Please repeat each of the following items word for word, leaving out the pictures.

>> Begin

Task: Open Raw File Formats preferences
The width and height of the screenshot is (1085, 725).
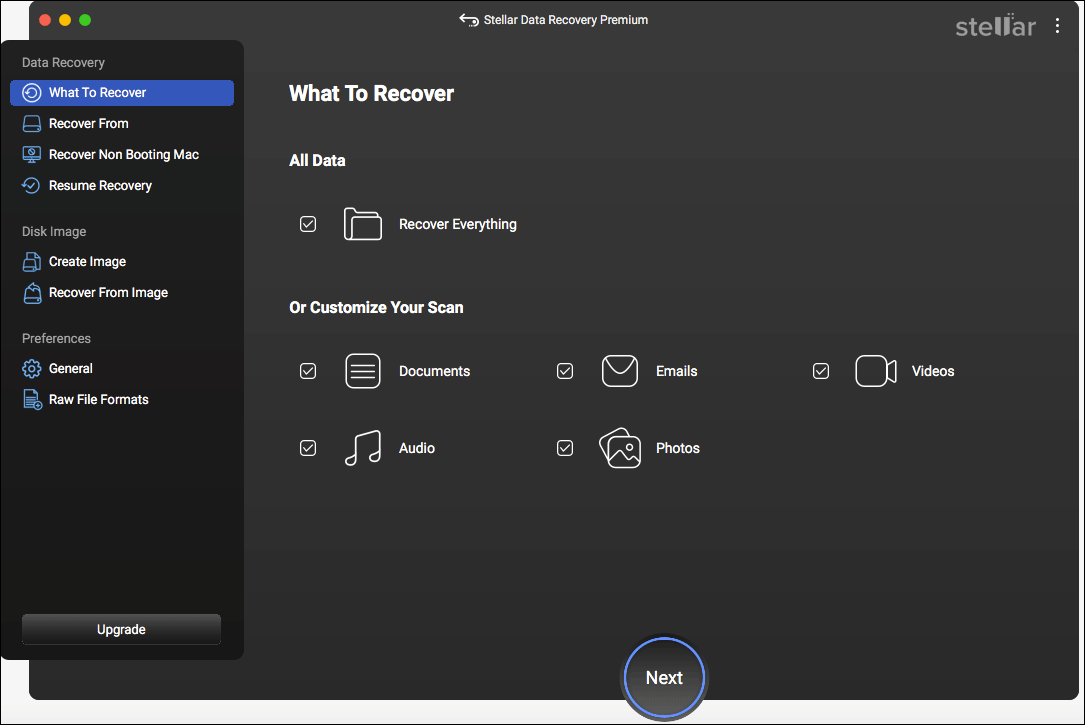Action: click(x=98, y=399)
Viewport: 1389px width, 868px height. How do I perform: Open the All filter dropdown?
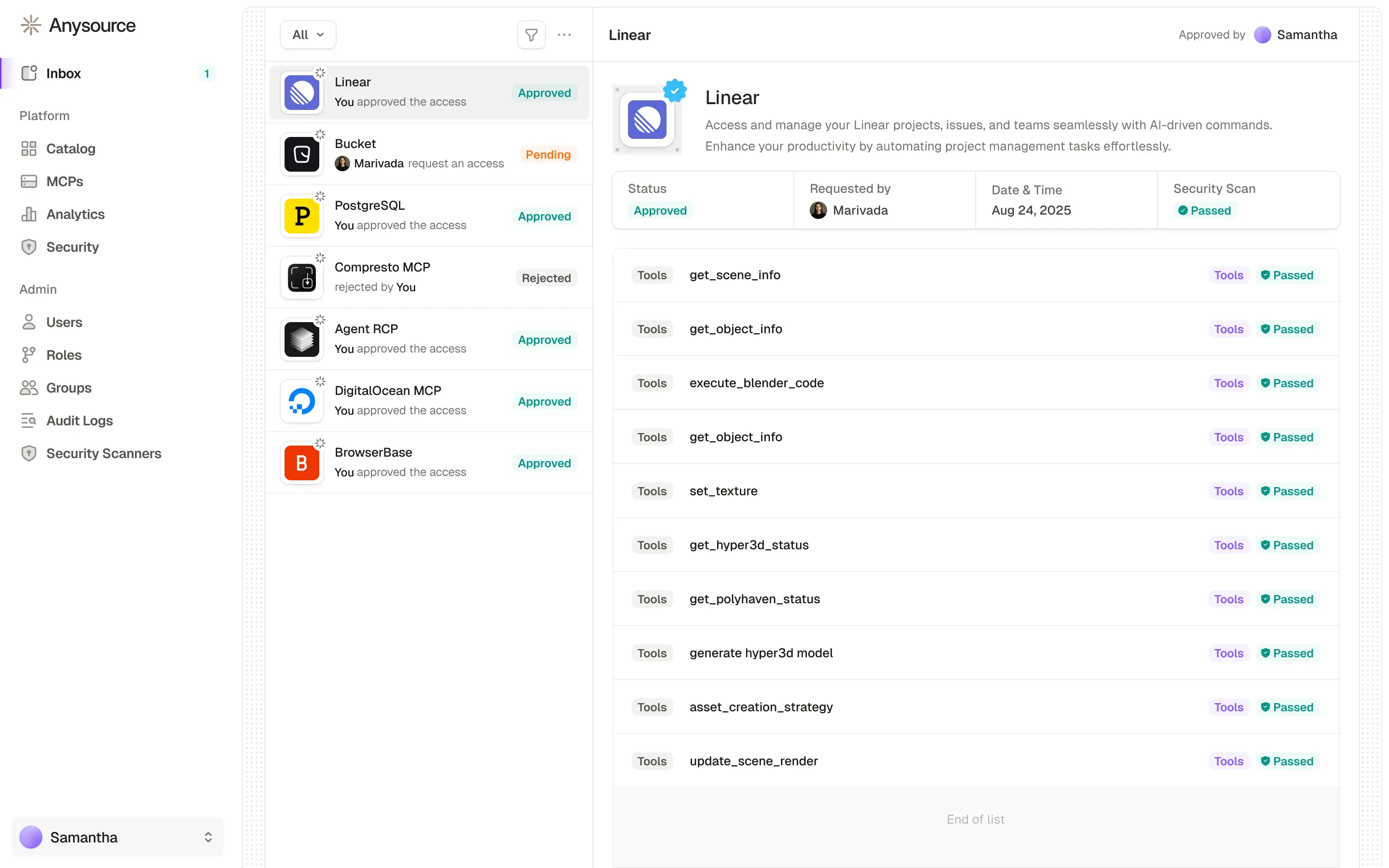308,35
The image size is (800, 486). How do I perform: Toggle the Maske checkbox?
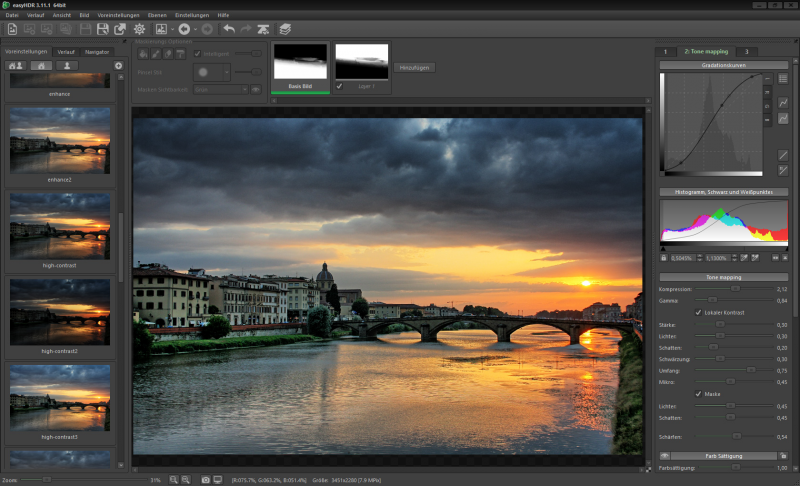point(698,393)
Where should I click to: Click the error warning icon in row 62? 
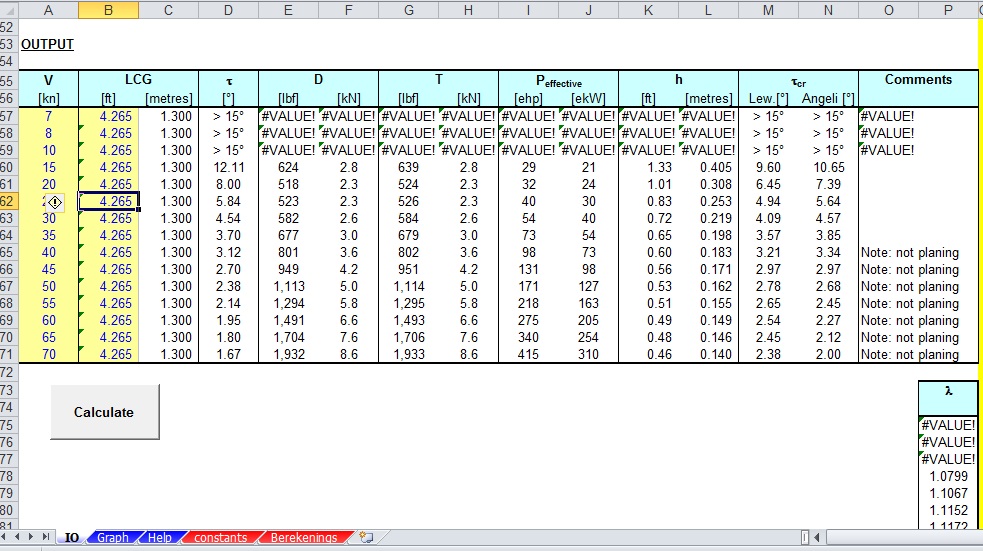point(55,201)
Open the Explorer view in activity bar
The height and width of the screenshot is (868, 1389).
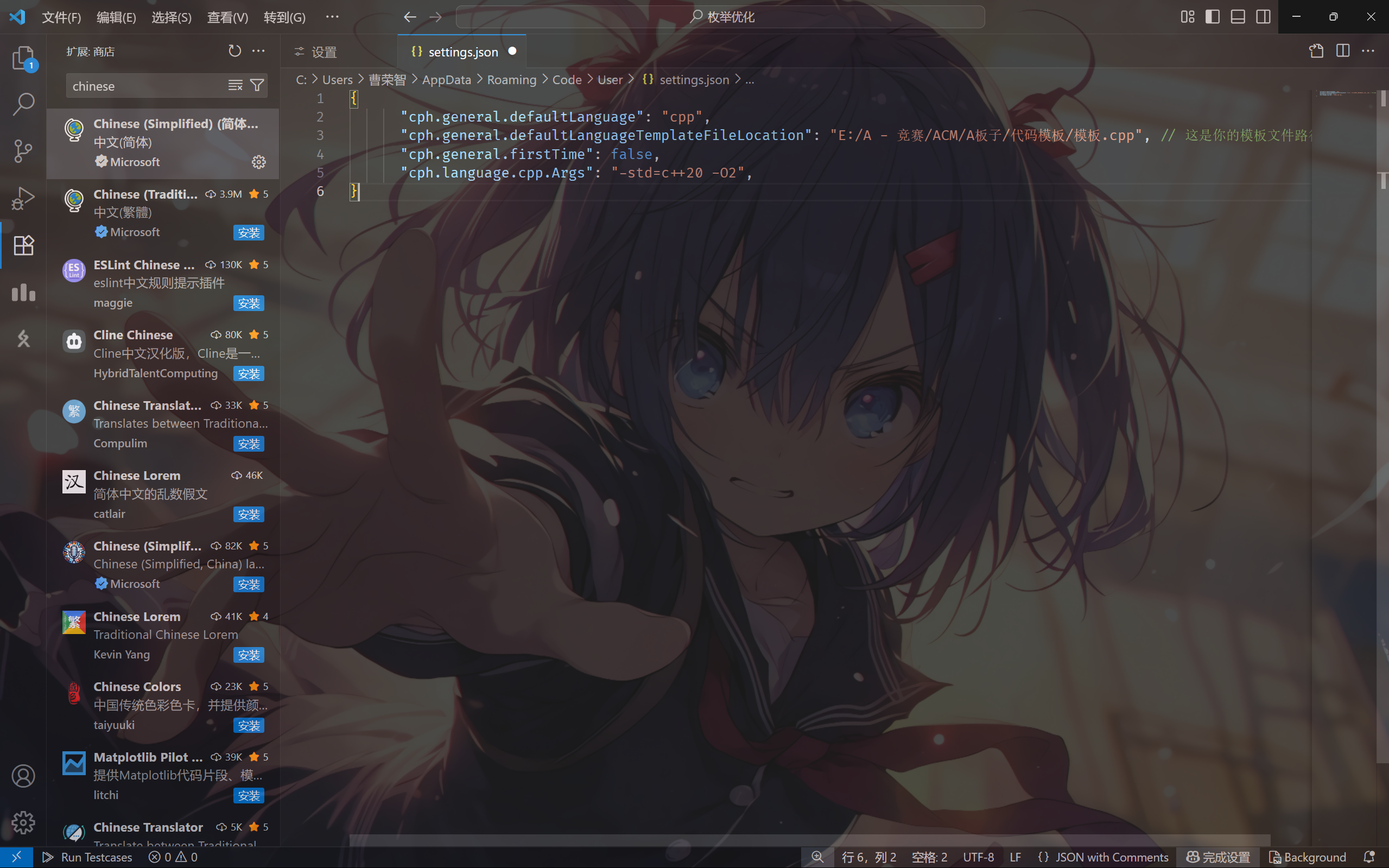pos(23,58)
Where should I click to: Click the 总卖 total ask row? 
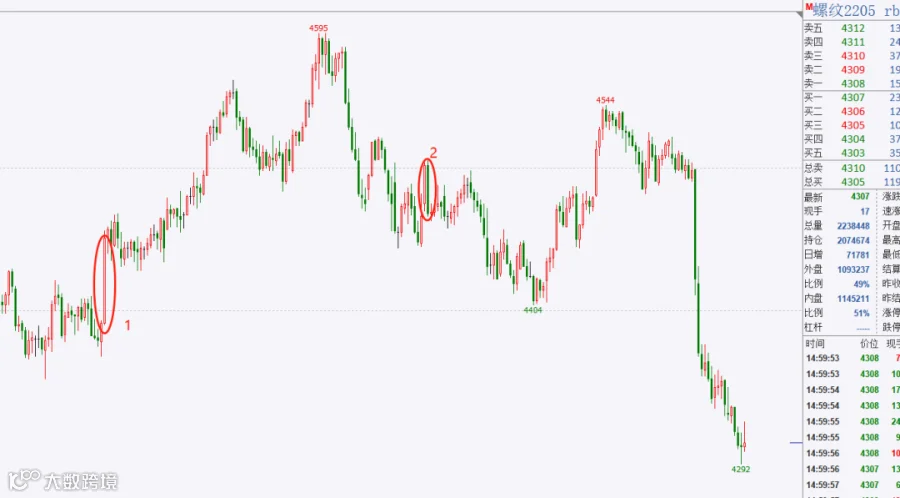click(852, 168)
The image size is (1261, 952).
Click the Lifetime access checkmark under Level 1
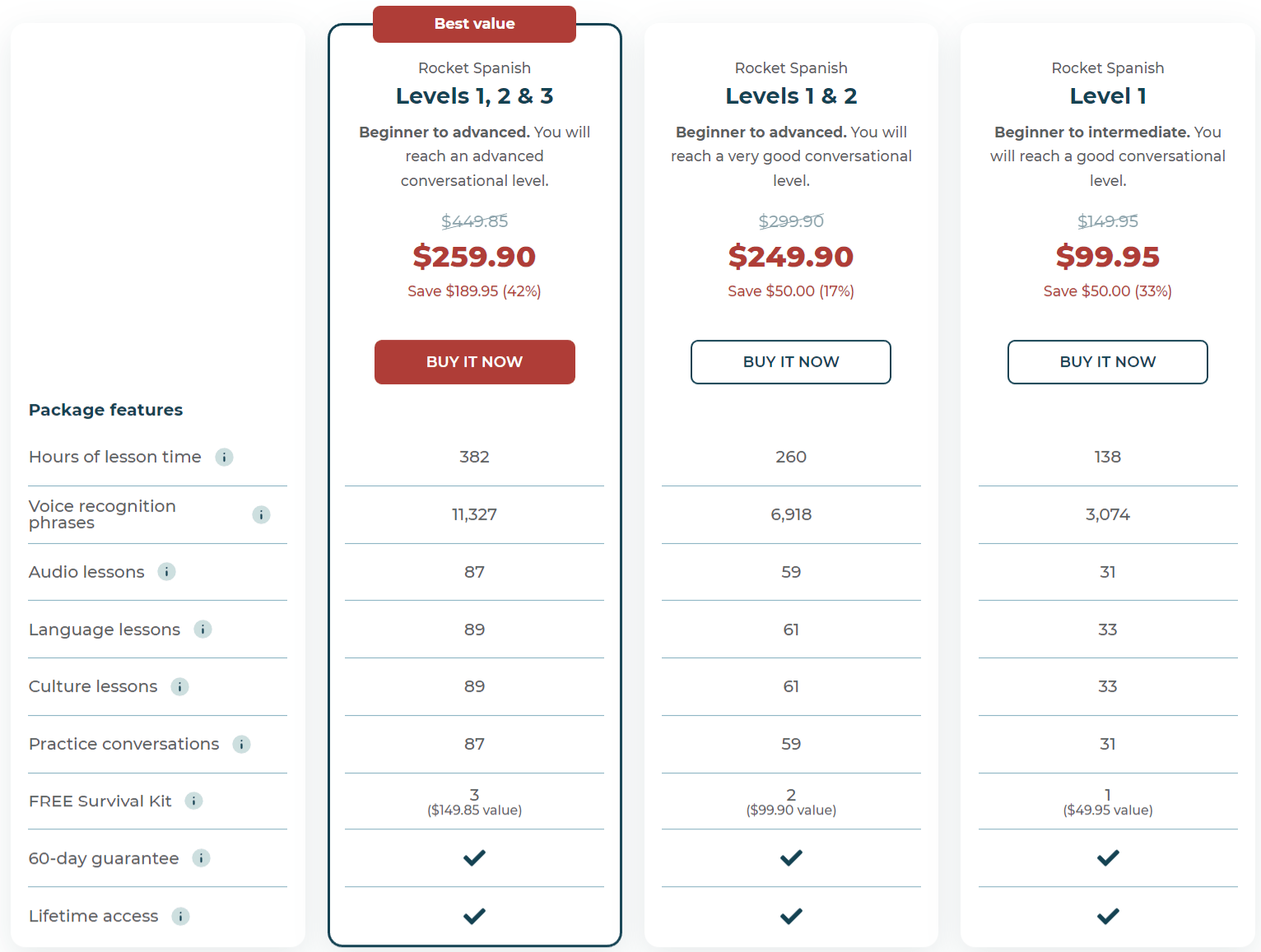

>> End

Correct answer:
Task: Open Raw File Formats preferences
The width and height of the screenshot is (1085, 725).
Action: click(x=98, y=399)
Viewport: 1389px width, 868px height. How do I perform: Open the All filter dropdown?
308,35
The image size is (800, 486). How do I perform: Toggle the Maske checkbox?
point(698,393)
Where should I click to: Click the error warning icon in row 62? 
point(55,201)
Open the Explorer view in activity bar
The height and width of the screenshot is (868, 1389).
pos(23,58)
Where should I click to: Click the 总卖 total ask row? 
click(852, 168)
The image size is (1261, 952).
Click the Lifetime access checkmark under Level 1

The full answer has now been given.